Daddy Dearest

By Helen Verte

Note:  Parts of the following story are fictional.

The planchette jerked  around the Ouija board spelling out the word Zazzy. Zazzy. Zazzy. My friend Sherry asked, “Is this some kind of Halloween prank? Are you doing that?”

“No,” I said. “You are.”

“I’m not,” and she lifted her hand up and the planchette abruptly stopped on the third z of who knows how many Zazzy’s.

I took my hand off and took a deep breath. “Besides, Halloween’s a couple weeks away, and I wouldn’t do a trick like that anyway. Especially on myself! That thing said I was gonna die.”

“In 70 years. That’s a long way away.”

“I’ll only be 86! I want to be a Centurion at least.”

Dying wasn’t what I wanted to dwell on. At that stage of my life, I was more interested in knowing who I was going to marry, which the board refused to answer.  Argh!

Both my friend Sherry and I stayed quiet and looked at the board. I know what she was thinking because I’d been thinking the same thing. If neither of us was pushing the thing around, who was?

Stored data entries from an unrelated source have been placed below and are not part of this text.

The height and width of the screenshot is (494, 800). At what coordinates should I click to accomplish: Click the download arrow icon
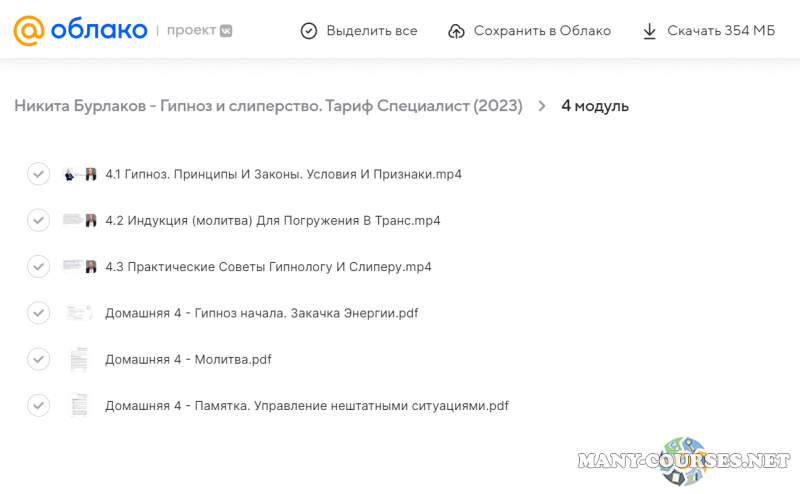(x=649, y=31)
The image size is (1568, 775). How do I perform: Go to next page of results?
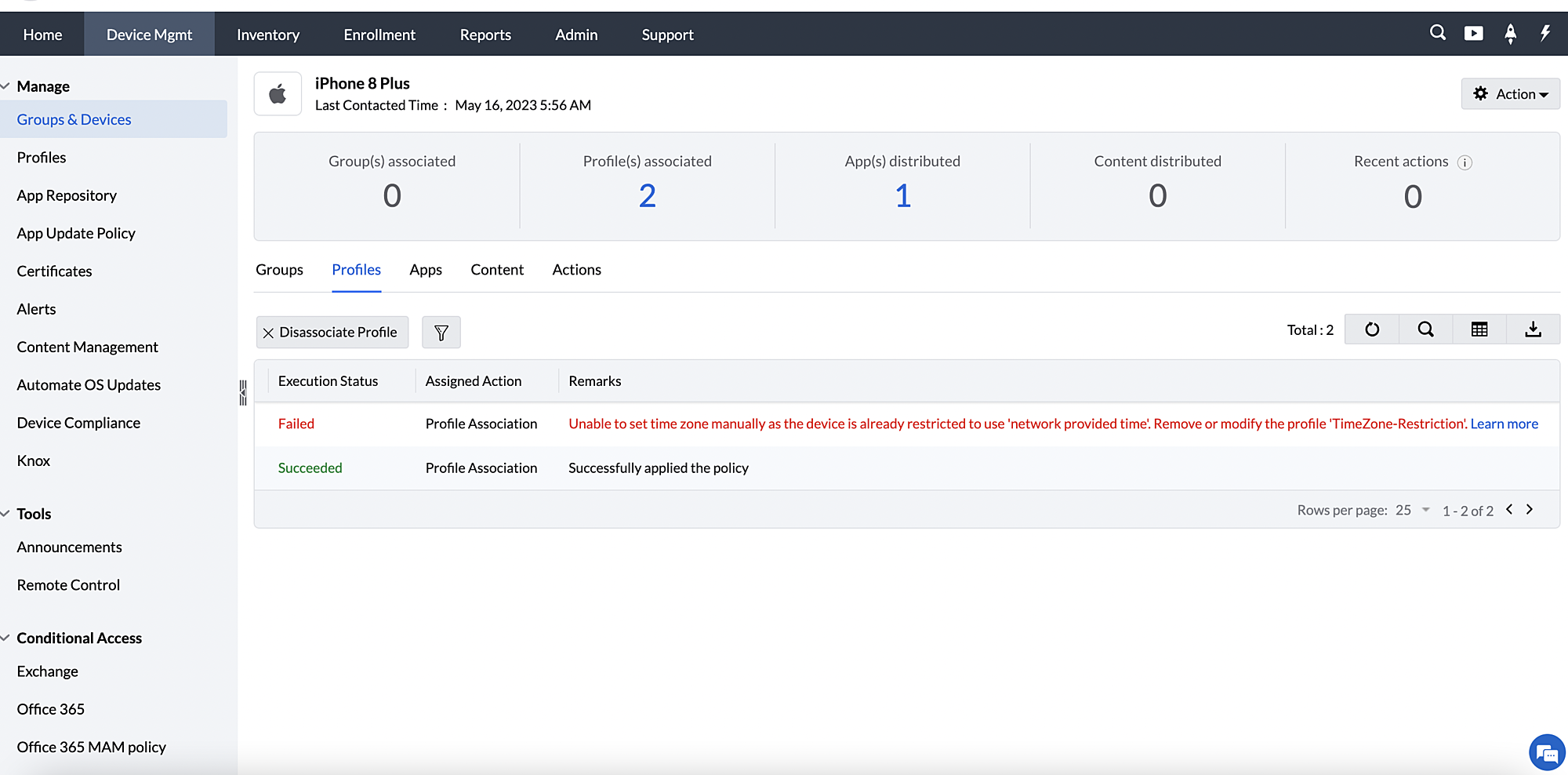[1530, 510]
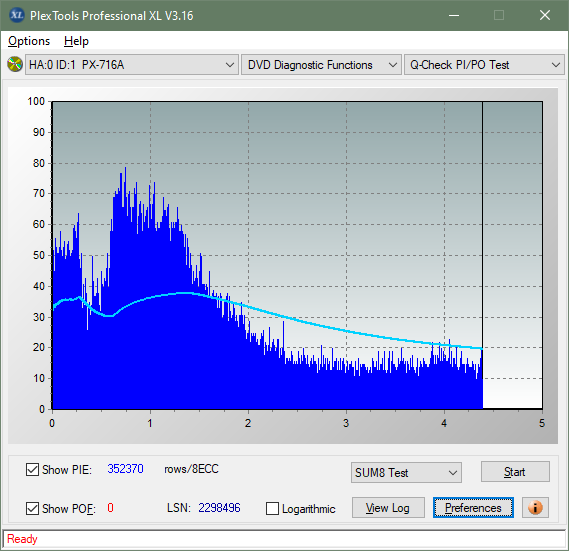Viewport: 569px width, 551px height.
Task: Close the PlexTools Professional window
Action: coord(545,16)
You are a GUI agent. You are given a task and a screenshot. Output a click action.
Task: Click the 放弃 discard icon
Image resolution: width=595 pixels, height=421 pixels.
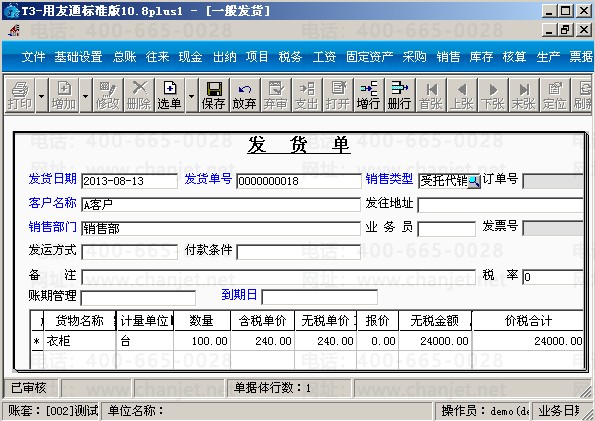[245, 95]

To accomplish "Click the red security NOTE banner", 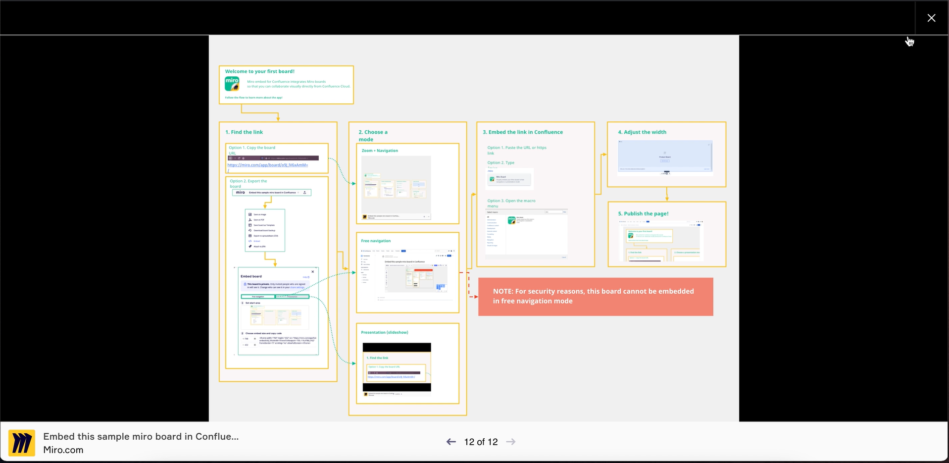I will pos(596,297).

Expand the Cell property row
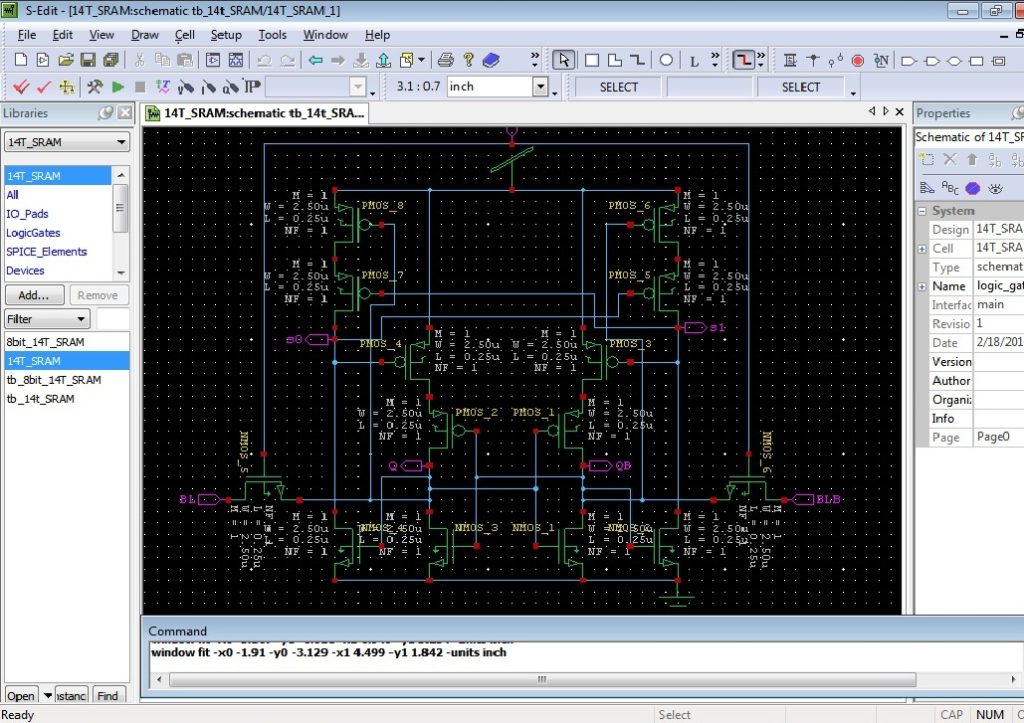click(x=922, y=248)
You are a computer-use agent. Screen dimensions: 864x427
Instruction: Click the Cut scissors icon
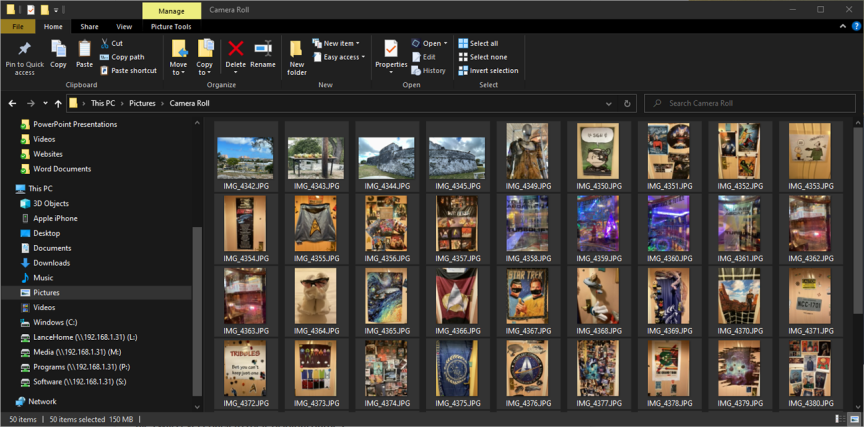click(104, 43)
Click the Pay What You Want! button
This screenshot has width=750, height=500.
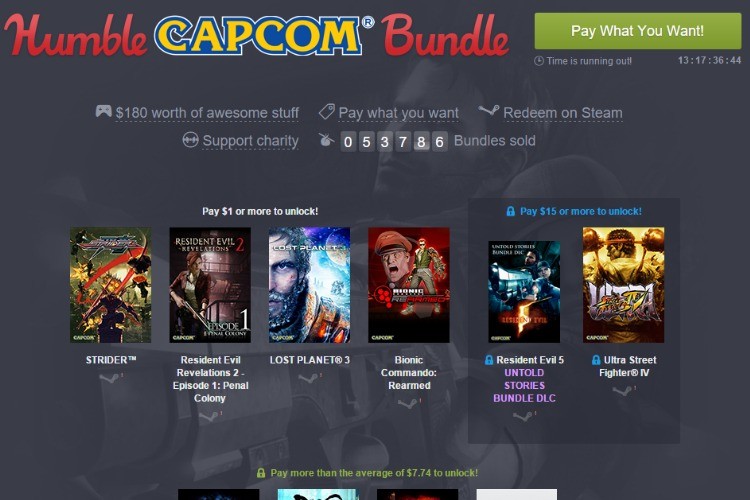[638, 31]
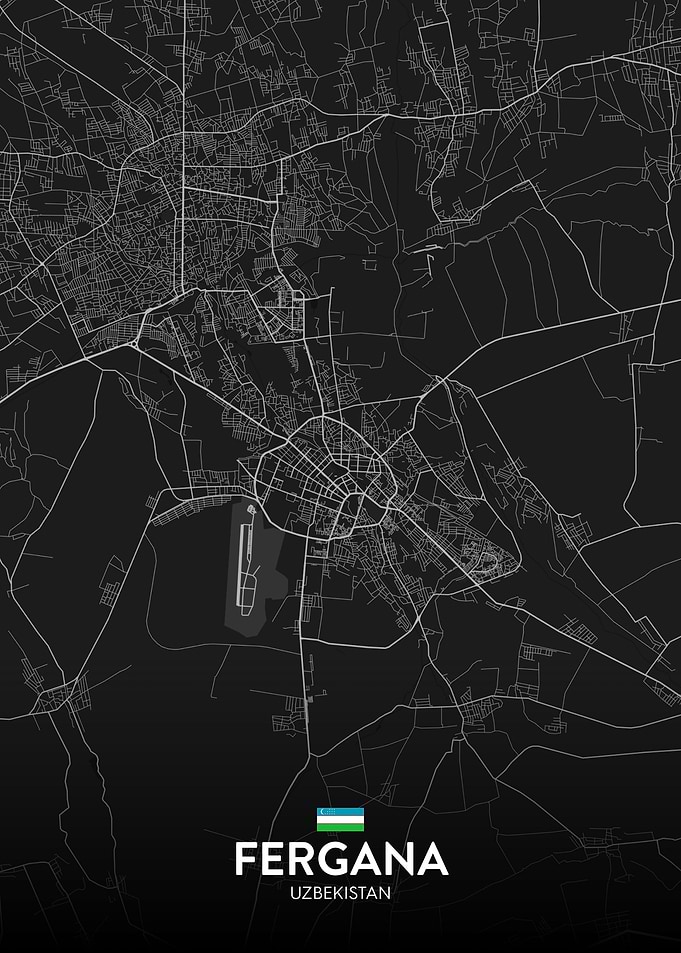Image resolution: width=681 pixels, height=953 pixels.
Task: Click the circular ring road of Fergana center
Action: click(326, 478)
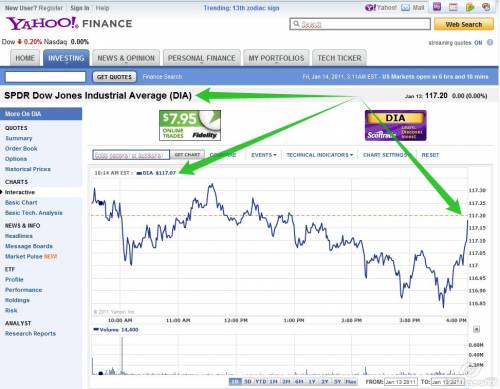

I wondered if I should have just left it at the bookstore. It was an impulse buy. I stopped to browse for a Halloween type mystery book after coming home from school. It was Friday, and I wanted something interesting to read, but ended up getting the Ouija board instead.

“So,” I said to my friend, “wanna spend the night?”

“Uh, no,” she replied. “My mom won’t let me stay if your mom’s not here.” We both lived in single-parent households, and Sherry’s mom was a lot stricter than mine was. For instance, hers wouldn’t leave her alone for a week to visit her sister and mine would and did.

Sherry must have seen the look on my face, cause she said, “You can spend the night at my house.”

DudLeoI looked at Dudley and Raven, my Aussie and Doberman. “Your mom won’t let me bring my dogs.”

She shook her head. Her mom was a neat freak and didn’t like dogs due to their shedding. Sometimes I questioned my choice of friends, but Sherry was fairly stable outside of her mom’s influence.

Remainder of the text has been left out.